Anfang des 16. Jahrhunderts wurde Torgau die Hauptresidenz des Kurfürstentums Sachsen. Die Stadt entwickelte sich zum politischen Zentrum der lutherischen Reformation.

Torgaus Bauten übertreffen in ihrer Schönheit alle aus der Antike, selbst der Tempel des Königs Salomo war nur aus Holz“ Martin Luther

offizielles Ausstellungsplakat

offizielles Ausstellungsplakat

Anlässlich der Ausstellung im Schloss Hartenfels (15. Mai – 31. Oktober 2015) fuhr ich nach Torgau und wurde reichlich belohnt: Das Schloss ist das größte vollständig erhaltene Renaissanceschloss in Deutschland mit großem Wendelstein im Schlosshof, einem Meisterwerk der Architektur!

Die Renaissancestadt Torgau war als kursächsische Residenz das politische Zentrum der Reformation. Den kurfürstlichen Sitz Schloss Hartenfels hat Johann Friedrich der Großmütige, streitbarerer Schutzherr Martin Luthers, durch Neubauten in seine „feste Burg“ verwandelt. Die stürmische Phase der Reformation ereignete sich in den Kinder- und Jugendjahren von August, der mit dafür verantwortlich ist, dass im Augsburger Religionsfrieden das Zusammenleben von Protestanten und Katholiken im Reich gesichert wurde. Sein Verdienst ist es, die lutherischen Lehren nachhaltig gefestigt zu haben.

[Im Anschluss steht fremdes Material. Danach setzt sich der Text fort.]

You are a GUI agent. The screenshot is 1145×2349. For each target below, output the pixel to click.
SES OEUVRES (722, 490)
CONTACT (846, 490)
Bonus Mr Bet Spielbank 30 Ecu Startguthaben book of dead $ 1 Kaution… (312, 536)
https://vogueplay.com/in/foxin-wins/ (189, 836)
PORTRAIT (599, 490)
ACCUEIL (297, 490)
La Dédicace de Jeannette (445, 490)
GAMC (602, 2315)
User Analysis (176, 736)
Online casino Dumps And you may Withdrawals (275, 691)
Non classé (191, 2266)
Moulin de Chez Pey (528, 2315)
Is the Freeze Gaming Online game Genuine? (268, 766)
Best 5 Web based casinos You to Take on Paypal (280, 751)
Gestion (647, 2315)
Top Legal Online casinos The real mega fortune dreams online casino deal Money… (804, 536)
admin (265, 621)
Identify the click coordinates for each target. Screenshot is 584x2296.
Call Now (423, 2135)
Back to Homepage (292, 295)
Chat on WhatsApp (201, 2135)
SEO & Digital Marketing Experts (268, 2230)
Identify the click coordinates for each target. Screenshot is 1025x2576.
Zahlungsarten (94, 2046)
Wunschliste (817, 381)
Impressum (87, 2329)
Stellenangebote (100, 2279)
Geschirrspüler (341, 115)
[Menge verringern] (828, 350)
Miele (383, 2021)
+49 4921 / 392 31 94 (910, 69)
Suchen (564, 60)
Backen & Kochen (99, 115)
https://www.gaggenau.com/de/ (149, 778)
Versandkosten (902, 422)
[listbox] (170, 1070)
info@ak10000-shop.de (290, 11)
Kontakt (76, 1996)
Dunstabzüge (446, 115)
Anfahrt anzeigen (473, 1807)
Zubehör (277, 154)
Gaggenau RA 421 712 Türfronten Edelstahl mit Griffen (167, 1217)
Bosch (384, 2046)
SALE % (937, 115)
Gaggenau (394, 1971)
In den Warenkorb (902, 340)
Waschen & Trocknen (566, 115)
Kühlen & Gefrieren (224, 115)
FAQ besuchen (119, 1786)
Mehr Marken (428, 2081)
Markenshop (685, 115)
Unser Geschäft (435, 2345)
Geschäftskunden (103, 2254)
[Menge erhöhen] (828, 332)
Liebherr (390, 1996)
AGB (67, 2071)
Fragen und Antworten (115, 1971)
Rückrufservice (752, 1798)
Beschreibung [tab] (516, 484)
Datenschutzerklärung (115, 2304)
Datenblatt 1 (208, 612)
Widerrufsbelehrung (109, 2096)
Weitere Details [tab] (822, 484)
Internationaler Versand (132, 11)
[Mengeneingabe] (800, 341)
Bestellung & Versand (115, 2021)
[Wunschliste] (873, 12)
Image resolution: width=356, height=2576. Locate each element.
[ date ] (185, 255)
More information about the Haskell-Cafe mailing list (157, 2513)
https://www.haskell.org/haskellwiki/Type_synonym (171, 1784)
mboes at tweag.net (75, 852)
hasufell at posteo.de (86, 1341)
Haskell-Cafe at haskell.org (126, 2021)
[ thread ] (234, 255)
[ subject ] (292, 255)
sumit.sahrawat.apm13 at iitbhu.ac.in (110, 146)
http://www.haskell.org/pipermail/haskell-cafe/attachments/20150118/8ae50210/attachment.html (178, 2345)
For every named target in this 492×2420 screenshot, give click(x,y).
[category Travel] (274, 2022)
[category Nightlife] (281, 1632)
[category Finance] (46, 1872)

Martin Luthers Lehre fiel – durch das Fürstentum wirtschaftlich gestärkt – auf fruchtbaren Boden. 60 Aufenthalte des Reformators in Torgau sind nach neuer Forschung belegt. So erklärt sich der Ausspruch: „Wittenberg ist die Mutter und Torgau die Amme der Reformation“. Martin Luther weihte die Torgauer Schlosskapelle als ersten protestantischen Kirchenbau. Luther, Melanchthon, Jonas und Bugenhagen erarbeiteten die Torgauer Artikel als Grundlage des Augsburger Konfession und für Katharina von Bora, die Ehefrau Martin Luthers, war Torgau die letzte Station auf ihrem Lebensweg.

Im Cranach-Jahr sind natürlich die Cranach-Stätten und Orte der Reformation von besonderer Bedeutung, so kann man in der Ausstellung auch mehrere Cranach-Gemälde (Cranach der Ältere und Lucas Cranach der Jüngere) ansehen.

Es gibt noch ein Stadt- und Kulturgeschichtliches Museum, ein Lapidarium und die Torgauer Schlosskapelle im Schloss Hartenfels (im Eintrittspreis von 10/7,50€ enthalten) zu besichtigen.

Eine Reise, die sich lohnt, nicht nur wegen der Ausstellung!

I.A.

Ein Kommentar

  1. PB

    Eine schöne „Aufforderung“, endlich einmal Torgau zu besuchen!